> SHORT PROBLEM: Can you write out the data from the line with "Click download arrow icon in Воркшоп block" up to and including the line with "coord(142,29)", requests included, with every answer coordinate multiplied by 1.6 and rounded to a whole number (halves up)? Leave the pictures out.

---------- RECORDS SUPPLIED ----------

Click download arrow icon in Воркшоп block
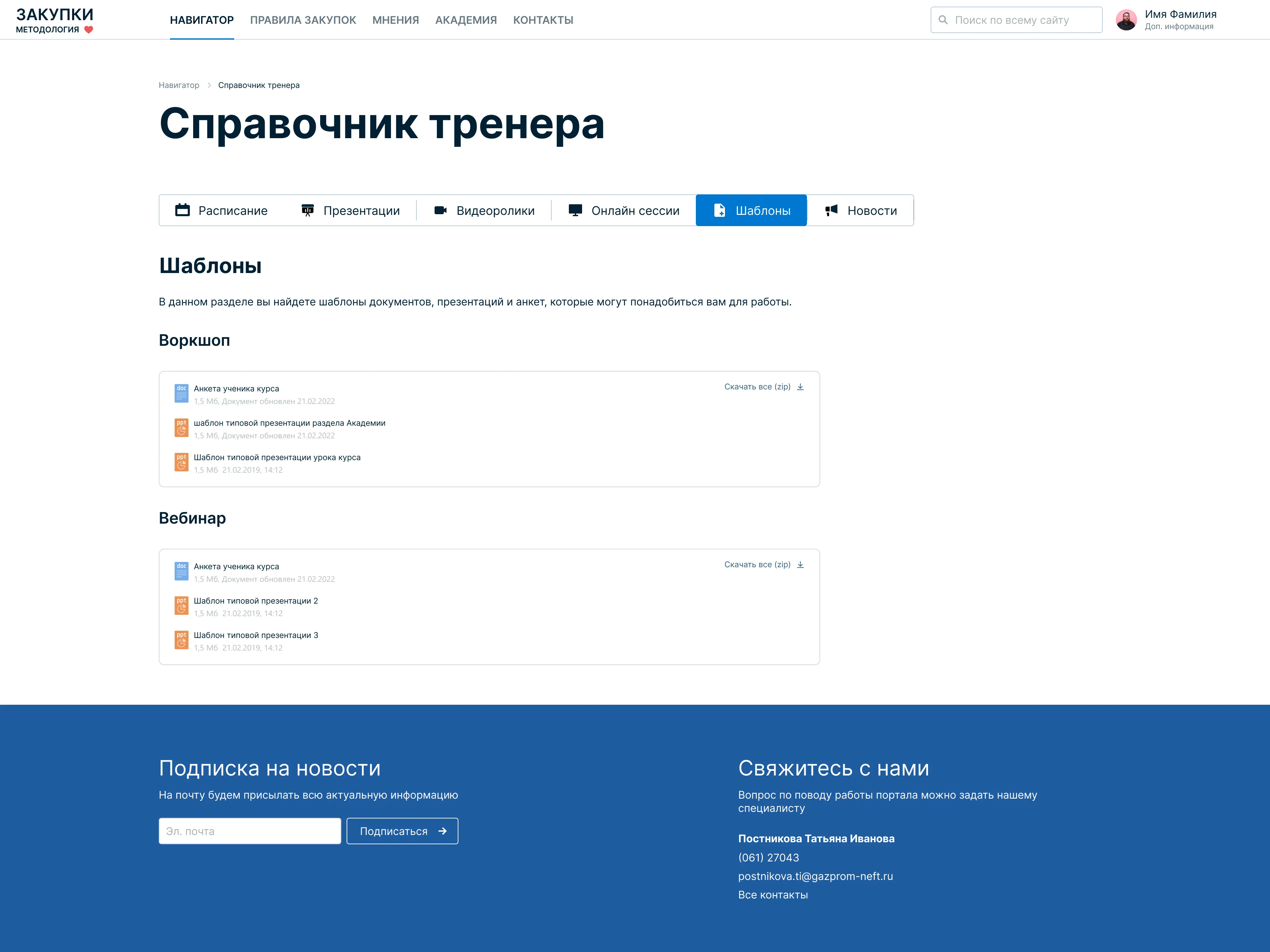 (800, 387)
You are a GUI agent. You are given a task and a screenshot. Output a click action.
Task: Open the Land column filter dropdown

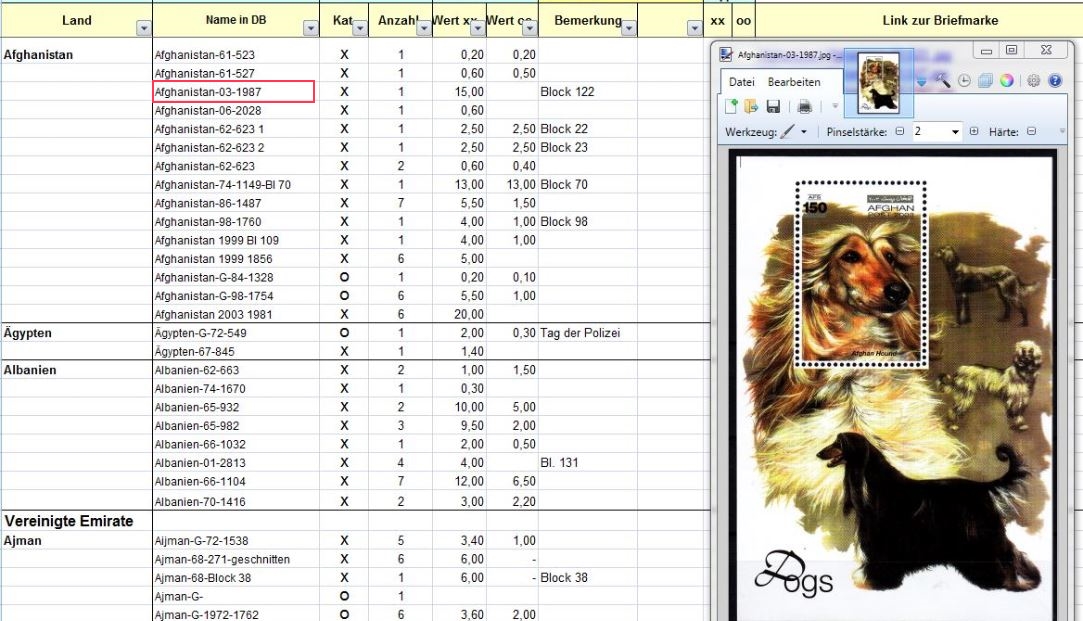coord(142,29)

----------
---------- RECORDS SUPPLIED ----------

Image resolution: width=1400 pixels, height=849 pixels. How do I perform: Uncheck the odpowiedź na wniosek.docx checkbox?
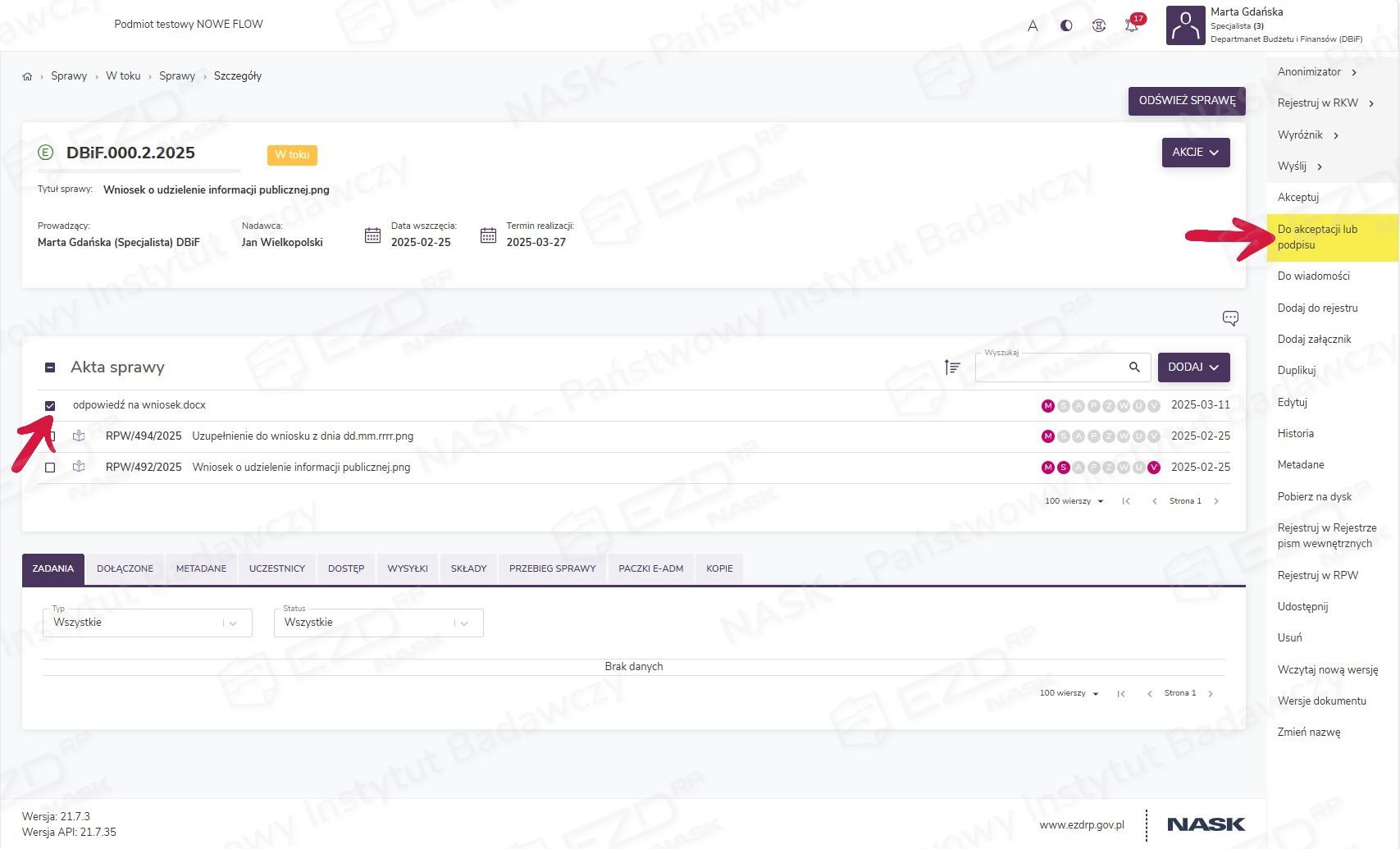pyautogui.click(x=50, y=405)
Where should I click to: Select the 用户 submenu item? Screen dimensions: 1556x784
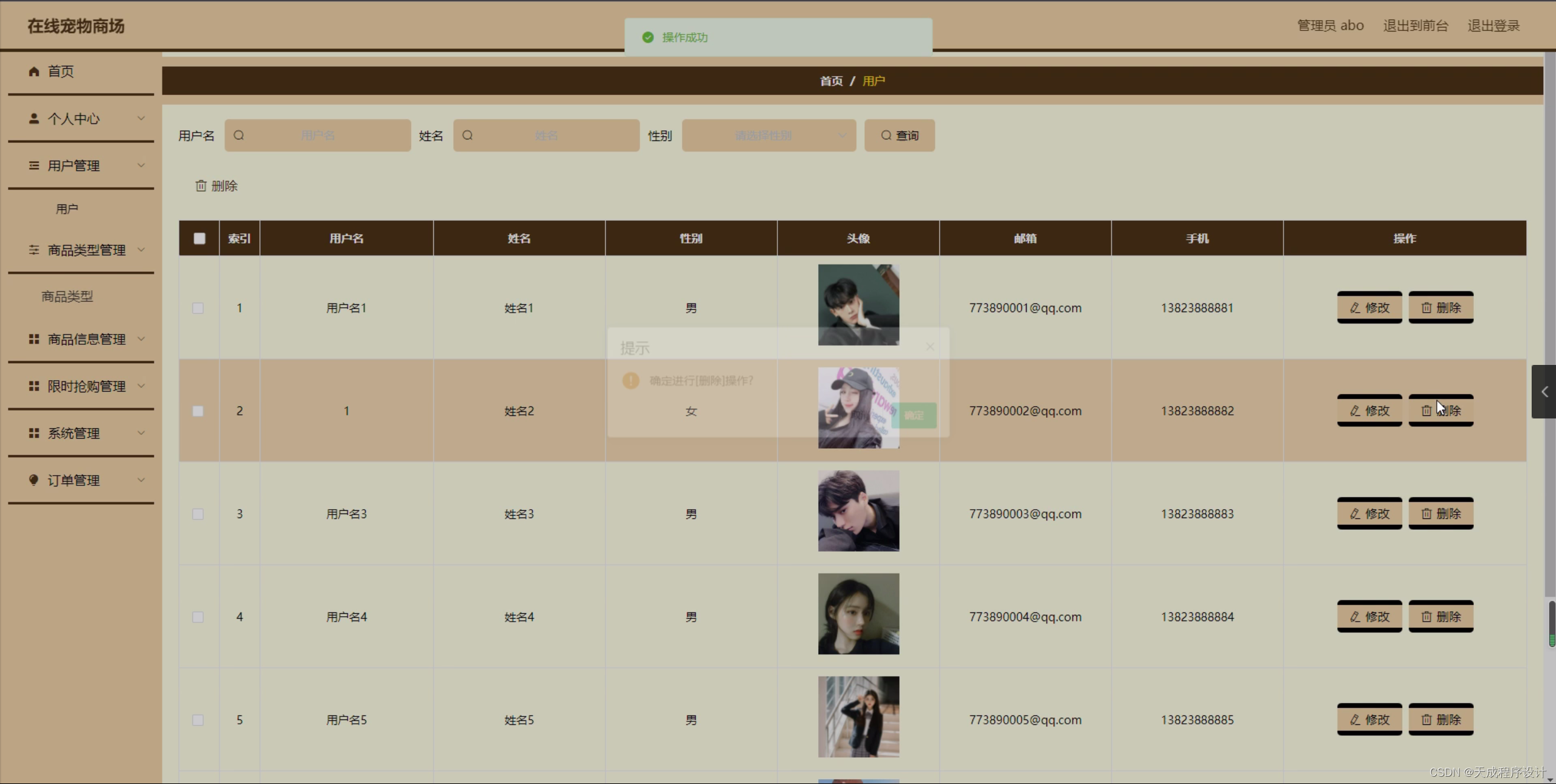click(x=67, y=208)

----------
---------- RECORDS SUPPLIED ----------

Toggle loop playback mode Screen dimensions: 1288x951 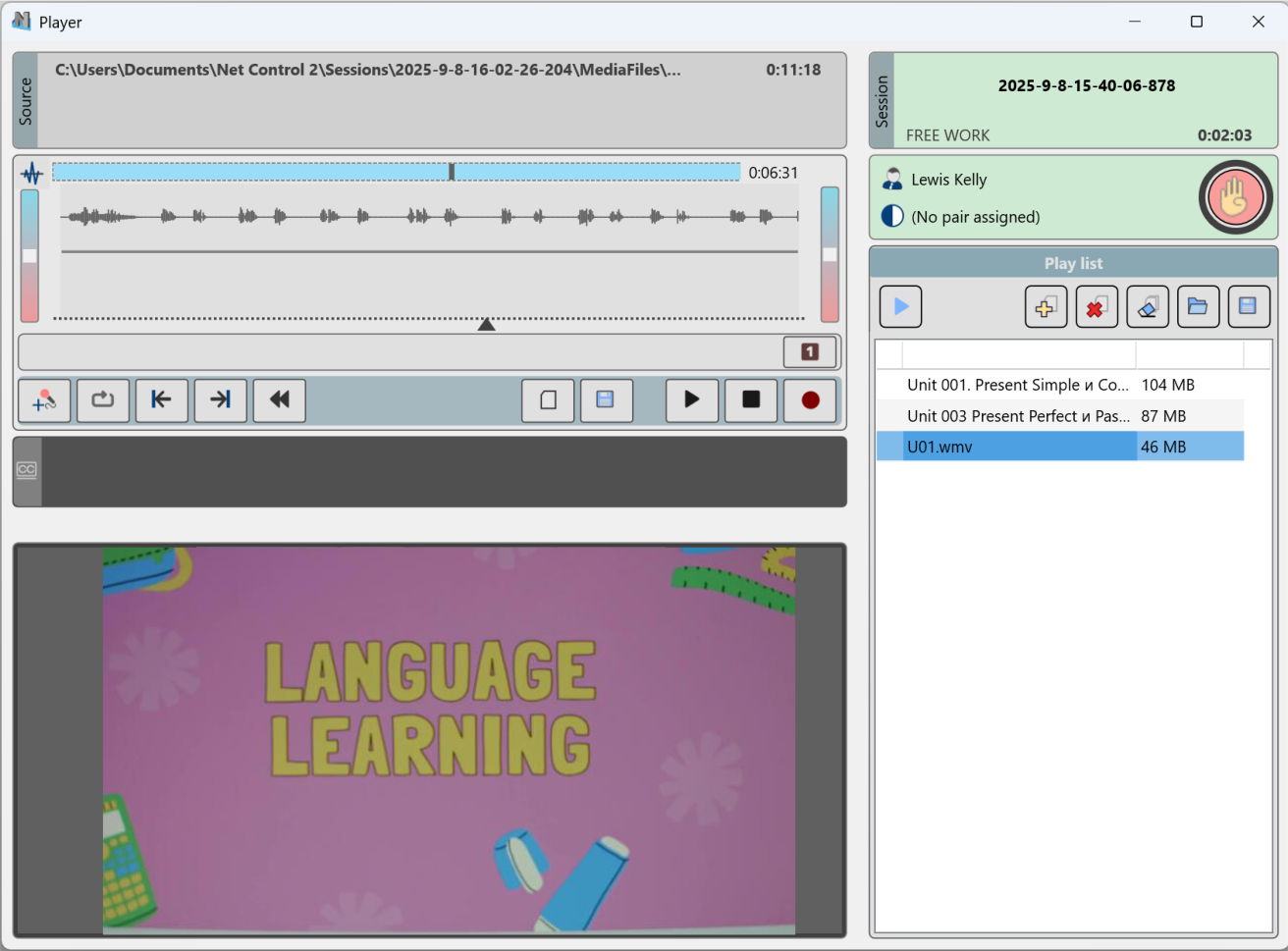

----------

> ANSWER BELOW:
Click download arrow icon in Воркшоп block
 (1280, 619)
You are a GUI agent. You are given a task and a screenshot. Output a click action.
Task: Open the Land column filter dropdown

coord(227,46)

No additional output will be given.